Task instructions: Reproduce the following lines of material verbatim, from the first line to the last.

Lines of data:
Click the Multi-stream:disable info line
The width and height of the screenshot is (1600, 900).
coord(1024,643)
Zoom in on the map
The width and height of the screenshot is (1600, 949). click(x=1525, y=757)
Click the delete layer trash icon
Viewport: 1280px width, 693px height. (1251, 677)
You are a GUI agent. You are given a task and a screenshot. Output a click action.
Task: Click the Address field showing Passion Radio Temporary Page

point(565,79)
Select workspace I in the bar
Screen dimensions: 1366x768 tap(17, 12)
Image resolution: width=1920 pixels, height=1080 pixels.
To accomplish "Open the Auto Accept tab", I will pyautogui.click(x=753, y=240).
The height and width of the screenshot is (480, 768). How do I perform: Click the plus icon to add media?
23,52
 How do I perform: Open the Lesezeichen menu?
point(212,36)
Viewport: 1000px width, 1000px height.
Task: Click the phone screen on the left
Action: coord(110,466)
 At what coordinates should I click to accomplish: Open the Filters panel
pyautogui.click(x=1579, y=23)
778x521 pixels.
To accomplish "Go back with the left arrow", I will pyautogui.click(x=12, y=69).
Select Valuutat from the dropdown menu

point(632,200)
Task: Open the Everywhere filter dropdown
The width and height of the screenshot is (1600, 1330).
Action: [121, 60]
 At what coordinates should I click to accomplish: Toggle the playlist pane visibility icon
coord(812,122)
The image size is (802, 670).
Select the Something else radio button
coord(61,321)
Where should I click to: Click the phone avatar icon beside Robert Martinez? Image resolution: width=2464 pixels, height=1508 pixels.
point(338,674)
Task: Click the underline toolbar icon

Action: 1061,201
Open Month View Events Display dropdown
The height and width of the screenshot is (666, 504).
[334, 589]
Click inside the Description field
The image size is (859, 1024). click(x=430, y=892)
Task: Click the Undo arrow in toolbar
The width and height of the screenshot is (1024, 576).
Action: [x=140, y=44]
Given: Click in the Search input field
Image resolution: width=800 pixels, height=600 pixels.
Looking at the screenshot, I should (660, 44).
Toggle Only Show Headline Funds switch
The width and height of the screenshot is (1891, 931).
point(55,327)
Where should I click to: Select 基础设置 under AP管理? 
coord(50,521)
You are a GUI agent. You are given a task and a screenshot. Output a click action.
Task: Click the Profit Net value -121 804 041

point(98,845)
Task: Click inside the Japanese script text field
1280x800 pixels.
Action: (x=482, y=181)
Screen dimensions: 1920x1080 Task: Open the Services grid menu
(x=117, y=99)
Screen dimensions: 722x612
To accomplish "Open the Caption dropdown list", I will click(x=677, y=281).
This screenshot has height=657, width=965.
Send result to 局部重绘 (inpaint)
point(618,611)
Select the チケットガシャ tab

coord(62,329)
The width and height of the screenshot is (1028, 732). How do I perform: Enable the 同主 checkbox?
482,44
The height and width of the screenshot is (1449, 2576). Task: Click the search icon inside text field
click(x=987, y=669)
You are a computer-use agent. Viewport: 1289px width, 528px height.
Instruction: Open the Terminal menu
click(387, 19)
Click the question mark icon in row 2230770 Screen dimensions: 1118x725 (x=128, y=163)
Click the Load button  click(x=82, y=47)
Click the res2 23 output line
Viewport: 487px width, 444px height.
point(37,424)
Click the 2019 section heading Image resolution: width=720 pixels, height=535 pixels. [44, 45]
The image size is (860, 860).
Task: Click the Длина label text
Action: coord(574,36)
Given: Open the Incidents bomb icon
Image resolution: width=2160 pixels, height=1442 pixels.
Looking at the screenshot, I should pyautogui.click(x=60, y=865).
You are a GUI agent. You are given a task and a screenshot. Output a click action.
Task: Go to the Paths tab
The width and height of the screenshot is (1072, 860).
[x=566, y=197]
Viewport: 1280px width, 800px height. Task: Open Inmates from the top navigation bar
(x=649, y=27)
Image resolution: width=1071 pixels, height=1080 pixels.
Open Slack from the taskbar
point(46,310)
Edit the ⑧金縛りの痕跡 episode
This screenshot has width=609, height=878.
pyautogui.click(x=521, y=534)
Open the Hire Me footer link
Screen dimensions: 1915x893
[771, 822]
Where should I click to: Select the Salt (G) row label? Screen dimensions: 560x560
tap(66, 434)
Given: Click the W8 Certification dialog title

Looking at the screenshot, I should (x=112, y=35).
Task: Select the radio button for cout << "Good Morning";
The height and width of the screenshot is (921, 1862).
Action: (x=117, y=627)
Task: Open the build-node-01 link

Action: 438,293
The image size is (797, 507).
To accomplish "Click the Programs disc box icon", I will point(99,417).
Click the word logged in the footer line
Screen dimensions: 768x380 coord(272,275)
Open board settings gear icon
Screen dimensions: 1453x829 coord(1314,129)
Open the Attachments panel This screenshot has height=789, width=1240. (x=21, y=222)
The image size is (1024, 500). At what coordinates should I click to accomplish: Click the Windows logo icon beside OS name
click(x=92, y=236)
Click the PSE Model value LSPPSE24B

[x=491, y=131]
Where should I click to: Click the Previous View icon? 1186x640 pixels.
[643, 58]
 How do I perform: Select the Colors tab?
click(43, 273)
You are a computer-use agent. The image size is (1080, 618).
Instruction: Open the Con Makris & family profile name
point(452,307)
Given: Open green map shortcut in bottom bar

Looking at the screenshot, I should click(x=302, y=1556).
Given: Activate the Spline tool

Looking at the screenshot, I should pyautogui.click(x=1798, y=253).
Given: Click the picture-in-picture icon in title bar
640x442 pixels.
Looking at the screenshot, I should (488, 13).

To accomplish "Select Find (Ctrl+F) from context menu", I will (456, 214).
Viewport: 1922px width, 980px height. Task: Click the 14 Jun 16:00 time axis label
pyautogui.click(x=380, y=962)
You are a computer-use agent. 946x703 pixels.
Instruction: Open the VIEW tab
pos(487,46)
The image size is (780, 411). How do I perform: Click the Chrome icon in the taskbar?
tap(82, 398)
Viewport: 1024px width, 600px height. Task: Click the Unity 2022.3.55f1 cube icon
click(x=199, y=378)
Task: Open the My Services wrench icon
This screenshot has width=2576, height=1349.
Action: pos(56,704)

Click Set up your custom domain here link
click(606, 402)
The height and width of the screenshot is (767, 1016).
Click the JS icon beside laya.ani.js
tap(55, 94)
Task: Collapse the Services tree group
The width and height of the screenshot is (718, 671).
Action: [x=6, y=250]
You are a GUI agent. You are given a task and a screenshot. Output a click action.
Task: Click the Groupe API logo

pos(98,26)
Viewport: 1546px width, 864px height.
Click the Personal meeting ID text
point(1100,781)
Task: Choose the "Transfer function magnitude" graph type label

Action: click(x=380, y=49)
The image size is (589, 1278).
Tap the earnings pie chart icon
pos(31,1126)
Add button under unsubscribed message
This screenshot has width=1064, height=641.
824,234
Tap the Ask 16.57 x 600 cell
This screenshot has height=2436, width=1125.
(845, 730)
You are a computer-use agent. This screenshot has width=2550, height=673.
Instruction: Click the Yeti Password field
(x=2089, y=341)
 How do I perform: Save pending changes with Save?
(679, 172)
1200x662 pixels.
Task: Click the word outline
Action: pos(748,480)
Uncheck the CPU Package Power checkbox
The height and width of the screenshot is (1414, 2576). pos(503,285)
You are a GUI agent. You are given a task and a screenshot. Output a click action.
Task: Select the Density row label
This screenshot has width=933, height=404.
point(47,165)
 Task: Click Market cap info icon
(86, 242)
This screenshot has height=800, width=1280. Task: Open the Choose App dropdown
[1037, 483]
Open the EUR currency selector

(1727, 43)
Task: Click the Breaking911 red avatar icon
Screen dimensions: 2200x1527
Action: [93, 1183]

Task answer:
Click the Multi-stream:disable info line
The width and height of the screenshot is (1600, 900).
coord(1024,643)
Zoom in on the map
The width and height of the screenshot is (1600, 949). click(x=1525, y=757)
Click the delete layer trash icon
Viewport: 1280px width, 693px height. (1251, 677)
You are a GUI agent. You are given a task and a screenshot. Output a click action.
Task: Click the Address field showing Passion Radio Temporary Page

point(565,79)
Select workspace I in the bar
Screen dimensions: 1366x768 tap(17, 12)
Image resolution: width=1920 pixels, height=1080 pixels.
To accomplish "Open the Auto Accept tab", I will pyautogui.click(x=753, y=240).
The height and width of the screenshot is (480, 768). How do I perform: Click the plus icon to add media?
23,52
 How do I perform: Open the Lesezeichen menu?
point(212,36)
Viewport: 1000px width, 1000px height.
Task: Click the phone screen on the left
Action: coord(110,466)
 At what coordinates should I click to accomplish: Open the Filters panel
pyautogui.click(x=1579, y=23)
778x521 pixels.
To accomplish "Go back with the left arrow", I will pyautogui.click(x=12, y=69).
Select Valuutat from the dropdown menu

point(632,200)
Task: Open the Everywhere filter dropdown
The width and height of the screenshot is (1600, 1330).
Action: [121, 60]
 At what coordinates should I click to accomplish: Toggle the playlist pane visibility icon
coord(812,122)
The image size is (802, 670).
Select the Something else radio button
coord(61,321)
Where should I click to: Click the phone avatar icon beside Robert Martinez? Image resolution: width=2464 pixels, height=1508 pixels.
point(338,674)
Task: Click the underline toolbar icon

Action: 1061,201
Open Month View Events Display dropdown
The height and width of the screenshot is (666, 504).
[334, 589]
Click inside the Description field
The image size is (859, 1024). click(x=430, y=892)
Task: Click the Undo arrow in toolbar
The width and height of the screenshot is (1024, 576).
Action: [x=140, y=44]
Given: Click in the Search input field
Image resolution: width=800 pixels, height=600 pixels.
Looking at the screenshot, I should (660, 44).
Toggle Only Show Headline Funds switch
The width and height of the screenshot is (1891, 931).
point(55,327)
Where should I click to: Select 基础设置 under AP管理? 
coord(50,521)
You are a GUI agent. You are given a task and a screenshot. Output a click action.
Task: Click the Profit Net value -121 804 041

point(98,845)
Task: Click inside the Japanese script text field
1280x800 pixels.
Action: (x=482, y=181)
Screen dimensions: 1920x1080 Task: Open the Services grid menu
(x=117, y=99)
Screen dimensions: 722x612
To accomplish "Open the Caption dropdown list", I will click(x=677, y=281).
This screenshot has height=657, width=965.
Send result to 局部重绘 (inpaint)
point(618,611)
Select the チケットガシャ tab

coord(62,329)
The width and height of the screenshot is (1028, 732). How do I perform: Enable the 同主 checkbox?
482,44
The height and width of the screenshot is (1449, 2576). Task: Click the search icon inside text field
click(x=987, y=669)
You are a computer-use agent. Viewport: 1289px width, 528px height.
Instruction: Open the Terminal menu
click(387, 19)
Click the question mark icon in row 2230770 Screen dimensions: 1118x725 (x=128, y=163)
Click the Load button  click(x=82, y=47)
Click the res2 23 output line
Viewport: 487px width, 444px height.
point(37,424)
Click the 2019 section heading Image resolution: width=720 pixels, height=535 pixels. [44, 45]
The image size is (860, 860).
Task: Click the Длина label text
Action: coord(574,36)
Given: Open the Incidents bomb icon
Image resolution: width=2160 pixels, height=1442 pixels.
Looking at the screenshot, I should pyautogui.click(x=60, y=865).
You are a GUI agent. You are given a task and a screenshot. Output a click action.
Task: Go to the Paths tab
The width and height of the screenshot is (1072, 860).
[x=566, y=197]
Viewport: 1280px width, 800px height. Task: Open Inmates from the top navigation bar
(x=649, y=27)
Image resolution: width=1071 pixels, height=1080 pixels.
Open Slack from the taskbar
point(46,310)
Edit the ⑧金縛りの痕跡 episode
This screenshot has width=609, height=878.
pyautogui.click(x=521, y=534)
Open the Hire Me footer link
Screen dimensions: 1915x893
[771, 822]
Where should I click to: Select the Salt (G) row label? Screen dimensions: 560x560
tap(66, 434)
Given: Click the W8 Certification dialog title

Looking at the screenshot, I should (x=112, y=35).
Task: Select the radio button for cout << "Good Morning";
The height and width of the screenshot is (921, 1862).
Action: (x=117, y=627)
Task: Open the build-node-01 link

Action: 438,293
The image size is (797, 507).
To accomplish "Click the Programs disc box icon", I will point(99,417).
Click the word logged in the footer line
Screen dimensions: 768x380 coord(272,275)
Open board settings gear icon
Screen dimensions: 1453x829 coord(1314,129)
Open the Attachments panel This screenshot has height=789, width=1240. (x=21, y=222)
The image size is (1024, 500). At what coordinates should I click to accomplish: Click the Windows logo icon beside OS name
click(x=92, y=236)
Click the PSE Model value LSPPSE24B

[x=491, y=131]
Where should I click to: Click the Previous View icon? 1186x640 pixels.
[643, 58]
 How do I perform: Select the Colors tab?
click(43, 273)
You are a computer-use agent. The image size is (1080, 618).
Instruction: Open the Con Makris & family profile name
point(452,307)
Given: Open green map shortcut in bottom bar

Looking at the screenshot, I should click(x=302, y=1556).
Given: Activate the Spline tool

Looking at the screenshot, I should pyautogui.click(x=1798, y=253).
Given: Click the picture-in-picture icon in title bar
640x442 pixels.
Looking at the screenshot, I should (488, 13).

To accomplish "Select Find (Ctrl+F) from context menu", I will (456, 214).
Viewport: 1922px width, 980px height. Task: Click the 14 Jun 16:00 time axis label
pyautogui.click(x=380, y=962)
You are a computer-use agent. 946x703 pixels.
Instruction: Open the VIEW tab
pos(487,46)
The image size is (780, 411). How do I perform: Click the Chrome icon in the taskbar?
tap(82, 398)
Viewport: 1024px width, 600px height. Task: Click the Unity 2022.3.55f1 cube icon
click(x=199, y=378)
Task: Open the My Services wrench icon
This screenshot has width=2576, height=1349.
Action: pos(56,704)

Click Set up your custom domain here link
click(606, 402)
The height and width of the screenshot is (767, 1016).
Click the JS icon beside laya.ani.js
tap(55, 94)
Task: Collapse the Services tree group
The width and height of the screenshot is (718, 671).
Action: [x=6, y=250]
You are a GUI agent. You are given a task and a screenshot. Output a click action.
Task: Click the Groupe API logo

pos(98,26)
Viewport: 1546px width, 864px height.
Click the Personal meeting ID text
point(1100,781)
Task: Choose the "Transfer function magnitude" graph type label

Action: click(x=380, y=49)
The image size is (589, 1278).
Tap the earnings pie chart icon
pos(31,1126)
Add button under unsubscribed message
This screenshot has width=1064, height=641.
824,234
Tap the Ask 16.57 x 600 cell
This screenshot has height=2436, width=1125.
(845, 730)
You are a computer-use agent. This screenshot has width=2550, height=673.
Instruction: Click the Yeti Password field
(x=2089, y=341)
 How do I perform: Save pending changes with Save?
(679, 172)
1200x662 pixels.
Task: Click the word outline
Action: pos(748,480)
Uncheck the CPU Package Power checkbox
The height and width of the screenshot is (1414, 2576). pos(503,285)
You are a GUI agent. You are given a task and a screenshot. Output a click action.
Task: Select the Density row label
This screenshot has width=933, height=404.
point(47,165)
 Task: Click Market cap info icon
(86, 242)
This screenshot has height=800, width=1280. Task: Open the Choose App dropdown
[1037, 483]
Open the EUR currency selector

(1727, 43)
Task: Click the Breaking911 red avatar icon
Screen dimensions: 2200x1527
Action: [93, 1183]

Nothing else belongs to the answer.